Apr-11 13:32:50.456 [Task submitter] DEBUG n.executor.local.LocalTaskHandler - Launch cmd line: /bin/bash -ue .command.run Apr-11 13:32:50.457 [Task submitter] INFO nextflow.Session - [8a/9edc7f] Submitted process > FAST_AMRplusplus:FASTQ_RESISTOME_WF:runsnp (S3_test) Apr-11 13:32:50.461 [Task submitter] DEBUG n.executor.local.LocalTaskHandler - Launch cmd line: /bin/bash -ue .command.run Apr-11 13:32:50.461 [Task submitter] INFO nextflow.Session - [a1/b9dfa0] Submitted process > FAST_AMRplusplus:FASTQ_RESISTOME_WF:runsnp (S2_test) Apr-11 13:32:50.472 [Task submitter] DEBUG n.executor.local.LocalTaskHandler - Launch cmd line: /bin/bash -ue .command.run Apr-11 13:32:50.472 [Task submitter] INFO nextflow.Session - [28/7c9543] Submitted process > FAST_AMRplusplus:FASTQ_RESISTOME_WF:runsnp (S1_test) Apr-11 13:32:51.338 [Task monitor] DEBUG n.processor.TaskPollingMonitor - Task completed > TaskHandler[id: 20; name: FAST_AMRplusplus:FASTQ_RESISTOME_WF:runsnp (S2_test); status: COMPLETED; exit: 1; error: -; workDir: /gpfs1/home/f/s/fsantann/AMRplusplus/work/a1/b9dfa0a48da9793f07e7e00566d68c] Apr-11 13:32:51.345 [Task monitor] INFO nextflow.processor.TaskProcessor - [a1/b9dfa0] NOTE: Process FAST_AMRplusplus:FASTQ_RESISTOME_WF:runsnp (S2_test) terminated with an error exit status (1) -- Error is ignored Apr-11 13:32:51.349 [Task monitor] DEBUG n.processor.TaskPollingMonitor - Task completed > TaskHandler[id: 22; name: FAST_AMRplusplus:FASTQ_RESISTOME_WF:runsnp (S1_test); status: COMPLETED; exit: 1; error: -; workDir: /gpfs1/home/f/s/fsantann/AMRplusplus/work/28/7c95439f0584dbcfa2f94fb4e6c4b1] Apr-11 13:32:51.350 [Task monitor] INFO nextflow.processor.TaskProcessor - [28/7c9543] NOTE: Process FAST_AMRplusplus:FASTQ_RESISTOME_WF:runsnp (S1_test) terminated with an error exit status (1) -- Error is ignored Apr-11 13:32:51.413 [Task monitor] DEBUG n.processor.TaskPollingMonitor - Task completed > TaskHandler[id: 21; name: FAST_AMRplusplus:FASTQ_RESISTOME_WF:runsnp (S3_test); status: COMPLETED; exit: 1; error: -; workDir: /gpfs1/home/f/s/fsantann/AMRplusplus/work/8a/9edc7f80bae5e62665e3af7349242e] Apr-11 13:32:51.414 [Task monitor] INFO nextflow.processor.TaskProcessor - [8a/9edc7f] NOTE: Process FAST_AMRplusplus:FASTQ_RESISTOME_WF:runsnp (S3_test) terminated with an error exit status (1) -- Error is ignored

The output shows the following folders: QC_analysis ; QC_trimming ; Alignment ; ResistomeAnalysis and Results. In the Results folder there's only one AMR_analytic_matrix.csv file and with every gene it gives the RequiresSNPconfirmation still.

Thanks!

Felipe

EnriqueDoster commented 1 year ago

So, what's in this directory: "/gpfs1/home/f/s/fsantann/AMRplusplus/work/28/7c95439f0584dbcfa2f94fb4e6c4b1"

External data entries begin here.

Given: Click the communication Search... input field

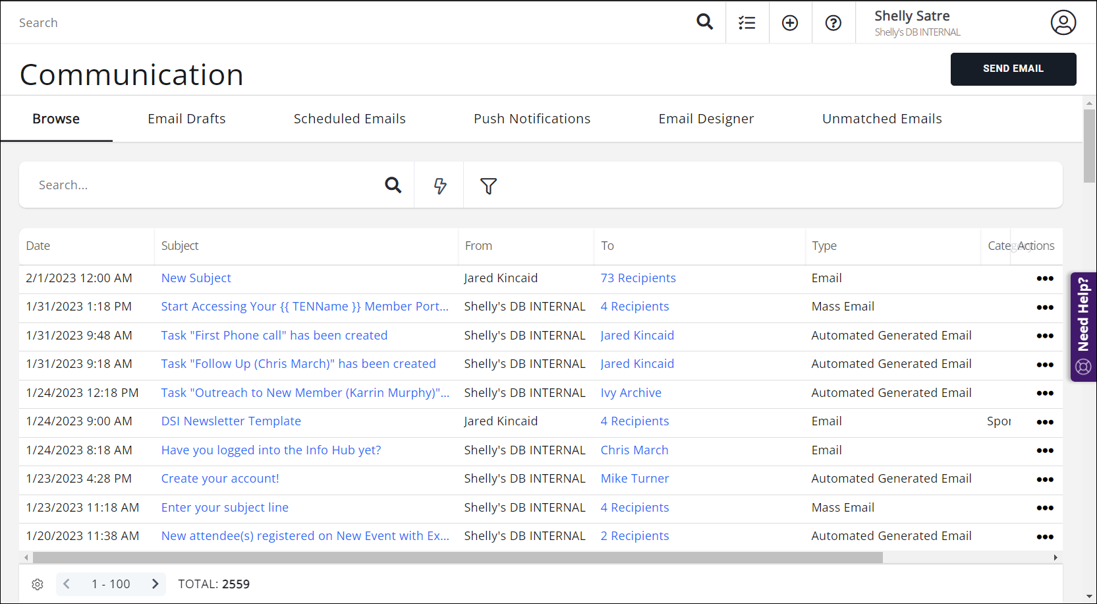Looking at the screenshot, I should (204, 185).
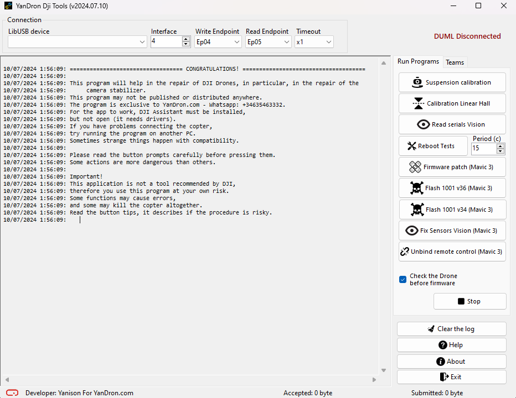Increase the Period value with up arrow

click(500, 146)
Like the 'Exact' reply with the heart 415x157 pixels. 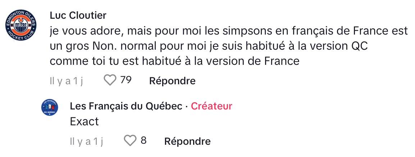coord(130,141)
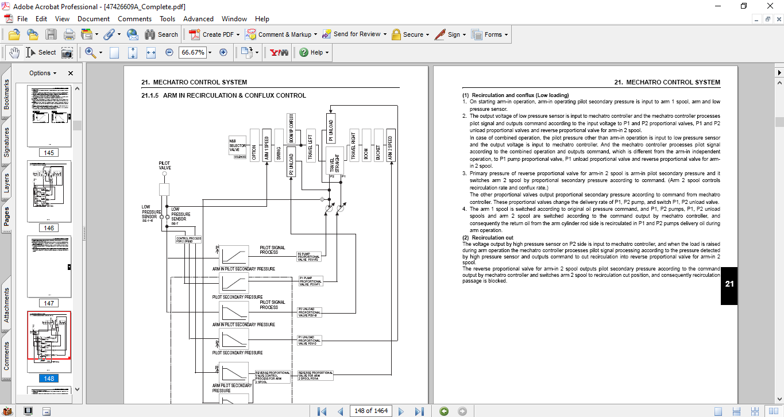Viewport: 784px width, 417px height.
Task: Open the Advanced menu
Action: [199, 19]
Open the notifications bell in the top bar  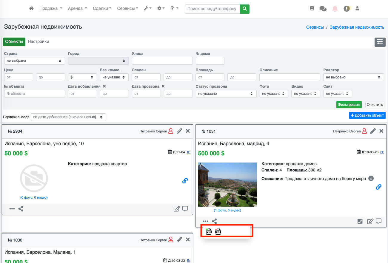point(335,9)
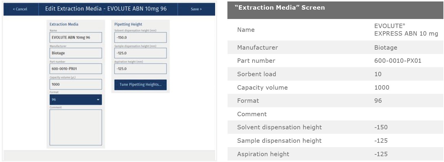
Task: Click the Save button in header
Action: click(x=196, y=9)
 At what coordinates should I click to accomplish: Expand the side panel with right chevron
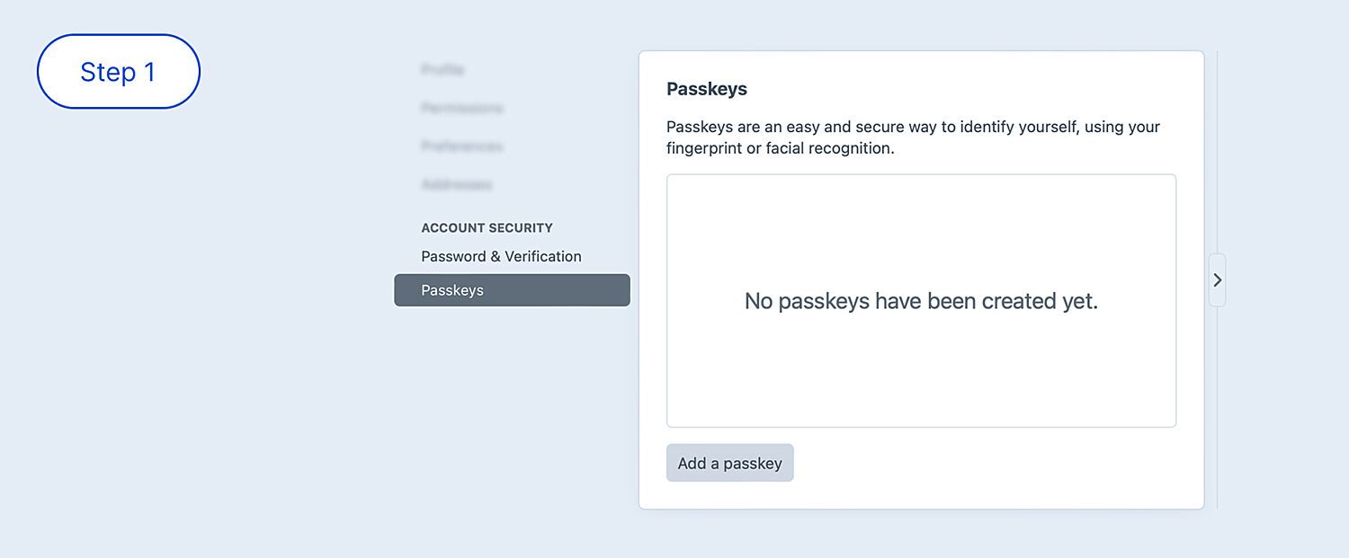point(1217,280)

It's where the S1_test sample was being run with the runsnp process. We should get a better idea of what's going on by looking at those files.

I just tried the demo run again and the snp confirmation seems to work for me. Can you confirm that you got the latest code from AMR++? In case there's an issue with updating certain files, it might be easiest to just erase the whole directory and download a fresh version.

Try that again and let me know what happens.

EnriqueDoster commented 1 year ago

Another thought, if you made the conda environment a while back you might run into dependencies issues with the SNP software. New to this update, it now needs pysam and biopython which weren't in the previous conda environment file.

If you check the .command.log file in the temporary working directory, you might see that it says you are missing those modules. If so, install them to your conda environment and try again. less /gpfs1/home/f/s/fsantann/AMRplusplus/work/28/7c95439f0584dbcfa2f94fb4e6c4b1/.command.sh

felipemachado85 commented 1 year ago

Hello Enrique,

Everything seems to be working now!

I've cloned a new fresh version from the repository and reinstalled the environment.

Thank you so much for your support!

Felipe

EnriqueDoster commented 1 year ago

Awesome, glad to hear it!

Thanks for your help in improving AMR++!